Segment Start: Data extracts

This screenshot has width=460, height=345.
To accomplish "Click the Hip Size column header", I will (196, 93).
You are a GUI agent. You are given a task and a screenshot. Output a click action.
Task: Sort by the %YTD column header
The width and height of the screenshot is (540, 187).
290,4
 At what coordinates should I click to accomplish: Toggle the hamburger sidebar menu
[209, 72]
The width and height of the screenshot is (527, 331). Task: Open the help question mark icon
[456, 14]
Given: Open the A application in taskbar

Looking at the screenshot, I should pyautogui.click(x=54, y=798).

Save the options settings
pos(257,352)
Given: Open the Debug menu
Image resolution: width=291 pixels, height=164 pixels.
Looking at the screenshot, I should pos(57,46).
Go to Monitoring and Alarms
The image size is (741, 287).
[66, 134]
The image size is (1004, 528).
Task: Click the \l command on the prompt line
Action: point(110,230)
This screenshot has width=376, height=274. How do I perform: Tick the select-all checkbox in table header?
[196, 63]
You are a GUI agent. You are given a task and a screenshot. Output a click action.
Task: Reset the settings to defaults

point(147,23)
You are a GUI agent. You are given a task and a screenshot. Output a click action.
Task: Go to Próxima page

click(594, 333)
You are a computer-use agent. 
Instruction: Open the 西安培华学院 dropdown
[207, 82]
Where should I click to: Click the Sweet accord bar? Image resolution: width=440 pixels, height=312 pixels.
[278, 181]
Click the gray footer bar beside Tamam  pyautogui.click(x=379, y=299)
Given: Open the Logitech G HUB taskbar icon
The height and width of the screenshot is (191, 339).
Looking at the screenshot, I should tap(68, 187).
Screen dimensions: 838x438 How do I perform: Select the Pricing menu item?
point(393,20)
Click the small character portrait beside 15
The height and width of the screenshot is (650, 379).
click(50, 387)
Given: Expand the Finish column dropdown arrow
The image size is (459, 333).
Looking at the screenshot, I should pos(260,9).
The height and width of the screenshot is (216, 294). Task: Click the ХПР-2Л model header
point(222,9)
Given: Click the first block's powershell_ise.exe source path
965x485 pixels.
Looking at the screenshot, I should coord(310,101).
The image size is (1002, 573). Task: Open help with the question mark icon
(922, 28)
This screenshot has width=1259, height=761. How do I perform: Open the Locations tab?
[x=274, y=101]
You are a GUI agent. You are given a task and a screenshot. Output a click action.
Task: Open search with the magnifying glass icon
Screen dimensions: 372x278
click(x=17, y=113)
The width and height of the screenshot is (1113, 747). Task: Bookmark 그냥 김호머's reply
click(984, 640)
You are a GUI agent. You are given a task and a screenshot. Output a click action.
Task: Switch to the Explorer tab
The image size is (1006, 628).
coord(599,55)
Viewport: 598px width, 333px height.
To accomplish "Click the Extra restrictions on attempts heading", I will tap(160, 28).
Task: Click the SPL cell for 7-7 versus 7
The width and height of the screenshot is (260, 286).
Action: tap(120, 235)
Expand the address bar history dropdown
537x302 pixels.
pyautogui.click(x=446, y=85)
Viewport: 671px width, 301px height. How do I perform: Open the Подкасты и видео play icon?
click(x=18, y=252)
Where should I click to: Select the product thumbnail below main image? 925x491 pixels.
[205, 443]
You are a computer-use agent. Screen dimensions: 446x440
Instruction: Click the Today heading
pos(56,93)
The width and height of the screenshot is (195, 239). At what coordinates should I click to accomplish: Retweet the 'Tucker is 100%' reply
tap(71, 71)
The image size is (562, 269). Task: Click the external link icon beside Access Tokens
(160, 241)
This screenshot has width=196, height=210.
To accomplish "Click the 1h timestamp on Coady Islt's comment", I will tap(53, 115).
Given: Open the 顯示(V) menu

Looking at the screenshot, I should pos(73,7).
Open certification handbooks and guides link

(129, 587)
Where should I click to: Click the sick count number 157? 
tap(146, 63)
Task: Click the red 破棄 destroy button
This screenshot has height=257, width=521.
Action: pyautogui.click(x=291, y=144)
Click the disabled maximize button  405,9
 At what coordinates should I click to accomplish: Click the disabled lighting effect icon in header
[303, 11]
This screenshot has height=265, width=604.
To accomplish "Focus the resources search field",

Segment End: Data extracts

• [What is being asked]:
Using the entries above, give back exactly the line containing "This screenshot has width=196, height=210.", the line containing "Click the disabled maximize", and every line between them, and nothing else.

• [Expected output]:
This screenshot has width=196, height=210.
To accomplish "Click the 1h timestamp on Coady Islt's comment", I will tap(53, 115).
Given: Open the 顯示(V) menu

Looking at the screenshot, I should pos(73,7).
Open certification handbooks and guides link

(129, 587)
Where should I click to: Click the sick count number 157? 
tap(146, 63)
Task: Click the red 破棄 destroy button
This screenshot has height=257, width=521.
Action: pyautogui.click(x=291, y=144)
Click the disabled maximize button  405,9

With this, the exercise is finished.